From: Alejandro Colomar
Subject: Re: macOS 12.6.3, static_assert, and vasnprintf compilation failure
Date: Tue, 7 Feb 2023 15:20:28 +0100
User-agent: Mozilla/5.0 (X11; Linux x86_64; rv:102.0) Gecko/20100101 Thunderbird/102.7.1

Hi Bruno and Branden,

On 2/7/23 15:13, Bruno Haible wrote:
G. Branden Robinson wrote:
groff's had an assert.h header
since version 1.01 (1991), but I don't know why.  In 2020 I expanded it
to support C99-style assertions (i.e., assertions that communicate
meaning instead of the nearly useless form from C89).  I am trying to
not require C99 features; we can do without variable-length arrays and
complex numbers.  But as a developer I insist on C99 assertions.
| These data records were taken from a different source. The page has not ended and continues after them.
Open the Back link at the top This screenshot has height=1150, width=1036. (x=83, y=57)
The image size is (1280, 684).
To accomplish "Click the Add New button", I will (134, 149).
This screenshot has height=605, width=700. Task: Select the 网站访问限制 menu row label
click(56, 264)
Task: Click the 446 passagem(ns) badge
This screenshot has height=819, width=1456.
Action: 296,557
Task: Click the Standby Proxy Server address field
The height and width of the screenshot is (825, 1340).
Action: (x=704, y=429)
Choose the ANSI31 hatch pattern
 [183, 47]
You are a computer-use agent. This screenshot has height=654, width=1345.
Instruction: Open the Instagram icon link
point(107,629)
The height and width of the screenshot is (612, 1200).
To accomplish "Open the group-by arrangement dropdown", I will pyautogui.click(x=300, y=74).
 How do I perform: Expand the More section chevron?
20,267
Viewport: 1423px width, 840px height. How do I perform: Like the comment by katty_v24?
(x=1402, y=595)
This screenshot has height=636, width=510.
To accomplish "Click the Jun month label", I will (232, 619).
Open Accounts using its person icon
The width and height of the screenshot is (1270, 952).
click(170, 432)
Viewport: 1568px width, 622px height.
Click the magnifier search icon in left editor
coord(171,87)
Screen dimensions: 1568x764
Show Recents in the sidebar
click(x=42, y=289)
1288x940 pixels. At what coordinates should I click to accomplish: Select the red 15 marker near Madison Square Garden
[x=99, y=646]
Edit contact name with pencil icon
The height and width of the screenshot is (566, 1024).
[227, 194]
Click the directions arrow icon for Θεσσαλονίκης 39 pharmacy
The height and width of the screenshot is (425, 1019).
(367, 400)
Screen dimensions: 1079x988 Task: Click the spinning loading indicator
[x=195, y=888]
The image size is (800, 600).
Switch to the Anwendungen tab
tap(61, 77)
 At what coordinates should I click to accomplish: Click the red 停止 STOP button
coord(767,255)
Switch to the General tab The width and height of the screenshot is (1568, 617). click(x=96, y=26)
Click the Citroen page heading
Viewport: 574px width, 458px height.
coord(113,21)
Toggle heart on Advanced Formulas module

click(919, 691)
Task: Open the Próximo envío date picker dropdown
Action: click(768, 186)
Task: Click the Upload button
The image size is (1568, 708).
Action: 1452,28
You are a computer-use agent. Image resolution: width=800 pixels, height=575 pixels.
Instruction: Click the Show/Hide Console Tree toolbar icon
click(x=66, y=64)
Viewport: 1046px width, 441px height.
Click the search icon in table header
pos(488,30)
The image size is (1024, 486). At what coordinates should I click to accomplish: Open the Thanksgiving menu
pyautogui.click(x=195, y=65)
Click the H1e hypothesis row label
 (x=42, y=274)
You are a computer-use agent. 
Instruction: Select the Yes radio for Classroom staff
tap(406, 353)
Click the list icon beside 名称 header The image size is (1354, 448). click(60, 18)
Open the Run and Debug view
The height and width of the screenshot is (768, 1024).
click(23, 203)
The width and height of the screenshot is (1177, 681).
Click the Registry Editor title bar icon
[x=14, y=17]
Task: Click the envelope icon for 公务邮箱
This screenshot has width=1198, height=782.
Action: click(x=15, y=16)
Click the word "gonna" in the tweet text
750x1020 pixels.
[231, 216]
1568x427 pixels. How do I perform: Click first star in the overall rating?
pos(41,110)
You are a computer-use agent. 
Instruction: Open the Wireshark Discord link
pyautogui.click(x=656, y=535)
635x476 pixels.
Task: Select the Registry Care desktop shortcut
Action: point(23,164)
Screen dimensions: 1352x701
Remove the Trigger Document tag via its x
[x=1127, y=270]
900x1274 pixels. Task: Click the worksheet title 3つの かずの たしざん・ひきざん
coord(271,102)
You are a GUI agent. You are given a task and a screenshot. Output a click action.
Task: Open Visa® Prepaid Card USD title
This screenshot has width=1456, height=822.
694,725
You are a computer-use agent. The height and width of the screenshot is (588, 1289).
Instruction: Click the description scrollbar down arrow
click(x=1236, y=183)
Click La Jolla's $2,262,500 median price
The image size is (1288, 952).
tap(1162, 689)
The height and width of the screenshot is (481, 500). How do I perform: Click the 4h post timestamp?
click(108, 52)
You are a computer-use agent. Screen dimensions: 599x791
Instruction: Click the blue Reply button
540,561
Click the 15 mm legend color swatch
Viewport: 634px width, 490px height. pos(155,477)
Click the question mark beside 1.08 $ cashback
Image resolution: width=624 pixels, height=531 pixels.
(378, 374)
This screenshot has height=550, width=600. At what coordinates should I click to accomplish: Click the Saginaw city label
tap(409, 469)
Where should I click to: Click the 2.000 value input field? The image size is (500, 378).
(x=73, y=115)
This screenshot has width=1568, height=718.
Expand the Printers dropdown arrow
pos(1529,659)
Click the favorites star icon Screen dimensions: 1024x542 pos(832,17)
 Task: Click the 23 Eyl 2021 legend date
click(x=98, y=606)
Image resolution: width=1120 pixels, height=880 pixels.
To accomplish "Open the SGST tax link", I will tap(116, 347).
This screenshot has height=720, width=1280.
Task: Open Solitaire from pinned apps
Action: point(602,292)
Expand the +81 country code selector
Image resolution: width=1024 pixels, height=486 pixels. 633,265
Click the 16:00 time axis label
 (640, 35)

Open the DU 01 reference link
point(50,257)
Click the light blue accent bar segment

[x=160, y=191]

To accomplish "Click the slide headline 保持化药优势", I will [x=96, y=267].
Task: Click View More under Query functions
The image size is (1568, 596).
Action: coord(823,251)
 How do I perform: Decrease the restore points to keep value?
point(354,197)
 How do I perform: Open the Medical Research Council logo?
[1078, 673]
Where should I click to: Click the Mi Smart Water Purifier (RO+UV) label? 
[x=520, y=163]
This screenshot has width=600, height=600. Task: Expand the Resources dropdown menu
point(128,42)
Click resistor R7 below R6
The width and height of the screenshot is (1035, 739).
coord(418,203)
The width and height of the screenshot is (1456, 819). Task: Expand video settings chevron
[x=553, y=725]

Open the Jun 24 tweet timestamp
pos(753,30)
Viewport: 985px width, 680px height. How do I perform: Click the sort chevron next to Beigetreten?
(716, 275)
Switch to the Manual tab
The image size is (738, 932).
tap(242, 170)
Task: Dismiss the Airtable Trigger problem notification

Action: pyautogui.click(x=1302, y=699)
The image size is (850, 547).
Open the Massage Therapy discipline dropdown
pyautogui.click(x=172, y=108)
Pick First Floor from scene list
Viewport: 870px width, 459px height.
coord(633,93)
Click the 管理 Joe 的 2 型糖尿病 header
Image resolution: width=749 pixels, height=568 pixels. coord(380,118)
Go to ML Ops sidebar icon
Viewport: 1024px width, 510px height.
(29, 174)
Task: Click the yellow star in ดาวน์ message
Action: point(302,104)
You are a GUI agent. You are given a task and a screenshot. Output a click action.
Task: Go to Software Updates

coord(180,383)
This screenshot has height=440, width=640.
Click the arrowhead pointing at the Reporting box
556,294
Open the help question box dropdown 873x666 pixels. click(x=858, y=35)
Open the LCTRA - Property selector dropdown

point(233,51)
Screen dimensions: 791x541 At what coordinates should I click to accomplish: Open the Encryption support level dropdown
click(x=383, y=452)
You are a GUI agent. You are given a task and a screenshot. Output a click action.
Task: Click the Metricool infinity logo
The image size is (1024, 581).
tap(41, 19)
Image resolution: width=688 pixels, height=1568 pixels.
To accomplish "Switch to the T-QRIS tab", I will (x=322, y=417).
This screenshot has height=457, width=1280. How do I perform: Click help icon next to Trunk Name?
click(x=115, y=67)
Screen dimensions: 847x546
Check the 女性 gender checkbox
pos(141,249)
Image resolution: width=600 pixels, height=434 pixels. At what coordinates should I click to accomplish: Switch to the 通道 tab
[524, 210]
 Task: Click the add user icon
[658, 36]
The Gnulib manual [1] explains that Gnulib essentially assumes C99
already. I still have access to a machine with a pre-C99 compiler,
but I don't use it for testing any more, since there's no point in
using a 20-years old compiler that would barf on 50% of the source
files.

+1

I suggest declaring C89 a unsupported language version, and requiring a minimum of C99 (if not C11). I worked on upgrading shadow-utils recently from C89 to C11, so I may help if you need some help.

<https://github.com/shadow-maint/shadow/issues/600>


We haven't tested the behaviour of <assert.h> in detail, but you're
*very* likely to get the C99 assertions that you want everywhere.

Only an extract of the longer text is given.